Cette curieuse diatribe, éternel cri de l’art contre la nature ignorante, trop violente sans doute pour être prise à la lettre, est cependant d’une grande valeur historique. Le poëte nous apprend quels étaient les auteurs des chants qui couraient dans la foule, et quel était le genre de leurs compositions au sixième siècle.
Il les divise en kler, ou écoliers-poëtes, en chanteurs ambulants, et en mendiants ; il leur attribue des chansons héroïques et historiques; des chansons de fêtes et d’amour, composées sans goût, sans art, sans critique, et dans des formes nouvelles ; les unes sur des événements du temps, ou sur des personnes vivantes, les autres adressées aux femmes et aux jeunes filles, une assemblée d’évêques tenue à Vannes, en l’année 465, défendait aux prêtres armoricains, aux diacres et aux sous-diacres, d’assister aux réunions profanes où l’on entendait ces chants érotiques, et comme s’ils eussent redouté, jusque dans le sanctuaire, l’invasion de la musique profane, ou comme si elle y était déjà entrée, ils prescrivaient au clergé d’Armorique d’avoir une manière de chanter uniforme.
Gildas, en s’élevant contre les prêtres qui prennent plaisir à écouter les vociférations de ces poëtes populaires, colporteurs de fables et de bruits ridicules, plutôt que de venir entendre, de la bouche des enfants du Christ, de suaves et saintes mélodies, non-seulement confirme l’autorité de Taliésin, lorsque le barde appelle les ménestrels des conteurs de nouvelles, mais encore nous révèle dans la poésie armoricaine du sixième siècle un troisième genre, non plus l’œuvre des bardes ou des ménestrels profanes, mais des poëtes ecclésiastiques.

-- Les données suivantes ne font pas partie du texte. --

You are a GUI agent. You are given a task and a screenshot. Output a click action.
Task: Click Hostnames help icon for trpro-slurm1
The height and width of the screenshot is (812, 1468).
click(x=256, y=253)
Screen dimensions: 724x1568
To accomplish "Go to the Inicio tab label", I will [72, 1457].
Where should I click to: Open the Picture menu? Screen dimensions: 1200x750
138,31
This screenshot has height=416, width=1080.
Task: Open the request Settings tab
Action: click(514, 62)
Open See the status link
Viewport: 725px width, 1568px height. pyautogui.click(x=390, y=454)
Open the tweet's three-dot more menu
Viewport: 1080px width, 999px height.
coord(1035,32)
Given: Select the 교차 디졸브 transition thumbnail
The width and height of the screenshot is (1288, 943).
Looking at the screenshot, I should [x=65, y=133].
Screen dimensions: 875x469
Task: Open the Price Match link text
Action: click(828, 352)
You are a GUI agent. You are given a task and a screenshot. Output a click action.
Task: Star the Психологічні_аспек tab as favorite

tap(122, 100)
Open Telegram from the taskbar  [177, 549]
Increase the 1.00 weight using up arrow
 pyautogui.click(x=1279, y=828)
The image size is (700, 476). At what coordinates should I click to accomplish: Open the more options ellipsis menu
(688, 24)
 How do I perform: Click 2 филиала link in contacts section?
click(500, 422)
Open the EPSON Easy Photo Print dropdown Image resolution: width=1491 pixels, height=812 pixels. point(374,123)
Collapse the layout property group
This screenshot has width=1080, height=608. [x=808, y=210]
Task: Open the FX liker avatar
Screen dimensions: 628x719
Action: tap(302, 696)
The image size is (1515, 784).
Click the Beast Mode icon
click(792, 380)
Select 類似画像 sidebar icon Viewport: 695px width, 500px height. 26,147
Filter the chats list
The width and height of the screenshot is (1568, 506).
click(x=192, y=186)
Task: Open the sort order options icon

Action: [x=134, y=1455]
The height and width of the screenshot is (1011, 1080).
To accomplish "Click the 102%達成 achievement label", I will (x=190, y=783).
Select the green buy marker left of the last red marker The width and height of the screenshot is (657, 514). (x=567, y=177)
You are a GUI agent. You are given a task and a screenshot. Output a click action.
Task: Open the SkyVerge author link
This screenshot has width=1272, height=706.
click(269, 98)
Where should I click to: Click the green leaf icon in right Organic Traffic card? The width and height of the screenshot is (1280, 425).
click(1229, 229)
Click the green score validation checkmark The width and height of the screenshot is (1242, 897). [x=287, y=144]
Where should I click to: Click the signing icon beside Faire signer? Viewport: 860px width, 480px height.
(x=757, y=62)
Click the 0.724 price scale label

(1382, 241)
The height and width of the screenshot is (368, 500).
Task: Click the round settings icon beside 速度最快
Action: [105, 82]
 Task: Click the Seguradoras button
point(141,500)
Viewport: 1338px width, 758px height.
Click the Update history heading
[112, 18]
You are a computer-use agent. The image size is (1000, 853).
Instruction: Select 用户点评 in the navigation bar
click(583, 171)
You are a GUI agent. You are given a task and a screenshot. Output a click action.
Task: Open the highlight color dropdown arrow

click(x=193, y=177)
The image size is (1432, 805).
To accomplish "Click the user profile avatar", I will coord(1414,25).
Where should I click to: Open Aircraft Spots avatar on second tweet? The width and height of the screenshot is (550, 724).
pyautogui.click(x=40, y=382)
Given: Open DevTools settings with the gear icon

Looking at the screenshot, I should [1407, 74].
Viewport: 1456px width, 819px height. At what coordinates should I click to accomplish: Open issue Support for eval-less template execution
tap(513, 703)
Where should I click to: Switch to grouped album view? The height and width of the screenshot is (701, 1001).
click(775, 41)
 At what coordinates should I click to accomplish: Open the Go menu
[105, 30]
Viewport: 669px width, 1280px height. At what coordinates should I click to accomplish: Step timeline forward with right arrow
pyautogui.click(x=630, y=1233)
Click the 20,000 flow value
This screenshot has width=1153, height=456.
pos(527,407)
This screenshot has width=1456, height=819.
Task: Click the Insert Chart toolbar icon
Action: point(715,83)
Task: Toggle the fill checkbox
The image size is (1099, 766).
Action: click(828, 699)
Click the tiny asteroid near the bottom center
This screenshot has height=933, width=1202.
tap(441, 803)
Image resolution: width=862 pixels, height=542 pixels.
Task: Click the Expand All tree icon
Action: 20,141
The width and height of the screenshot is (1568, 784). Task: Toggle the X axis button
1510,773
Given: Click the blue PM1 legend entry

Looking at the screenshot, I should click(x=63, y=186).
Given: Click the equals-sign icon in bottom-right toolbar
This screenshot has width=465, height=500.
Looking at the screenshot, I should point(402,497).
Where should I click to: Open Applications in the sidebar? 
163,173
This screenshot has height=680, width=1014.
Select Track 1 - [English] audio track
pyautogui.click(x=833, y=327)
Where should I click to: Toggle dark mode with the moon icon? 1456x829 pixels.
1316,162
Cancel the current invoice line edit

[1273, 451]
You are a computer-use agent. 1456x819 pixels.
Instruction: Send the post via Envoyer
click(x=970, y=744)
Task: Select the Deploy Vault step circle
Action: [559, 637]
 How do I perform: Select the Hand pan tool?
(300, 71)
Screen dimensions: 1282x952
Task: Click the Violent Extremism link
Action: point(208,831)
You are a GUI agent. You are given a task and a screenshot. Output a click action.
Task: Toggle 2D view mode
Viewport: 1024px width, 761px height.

Ace dernier genre appartenaient ces hymnes que chantaient sous leurs voiles, dans la traversée, les exilés de l’île de Bretagne en Armorique ; les poèmes religieux de saint Sulio ; les cantiques que la mère de saint Hervé enseignait à son fils, comme ceux qu’il composa lui-même et qui le firent choisir pour patron par les poëtes de son pays ; et enfin, ces légendes rimées, en l’honneur des saints, que répétait le peuple dans les cathédrales peu d’années après leur mort.
Les Bretons armoricains avaient donc, au sixième siècle, une littérature contenant trois genres très-distincts de poésie populaire, à savoir : des chants mythologiques, héroïques et historiques ; des chants de fêtes et d’amour ; des chants religieux et des vies de saints rimées.